- [TASK ITEM]
Using the records below, write out again exactly the lines that begin at the line containing "Given: Click the Debug bug icon" and end at the line containing "This screenshot has height=812, width=1511.", and no other lines.

- [GIVEN INFORMATION]

[Start of section]

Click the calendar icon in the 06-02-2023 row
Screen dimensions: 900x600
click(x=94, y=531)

[End of section]
[Start of section]

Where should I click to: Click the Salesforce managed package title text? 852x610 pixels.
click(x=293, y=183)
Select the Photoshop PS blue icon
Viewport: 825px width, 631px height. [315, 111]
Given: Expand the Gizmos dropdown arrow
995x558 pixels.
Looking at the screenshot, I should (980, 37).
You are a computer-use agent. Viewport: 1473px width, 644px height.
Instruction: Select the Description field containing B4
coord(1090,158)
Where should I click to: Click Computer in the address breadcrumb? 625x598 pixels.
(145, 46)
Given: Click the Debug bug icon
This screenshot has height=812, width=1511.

[End of section]

- [RESULT FOR THIS TASK]
Given: Click the Debug bug icon
This screenshot has height=812, width=1511.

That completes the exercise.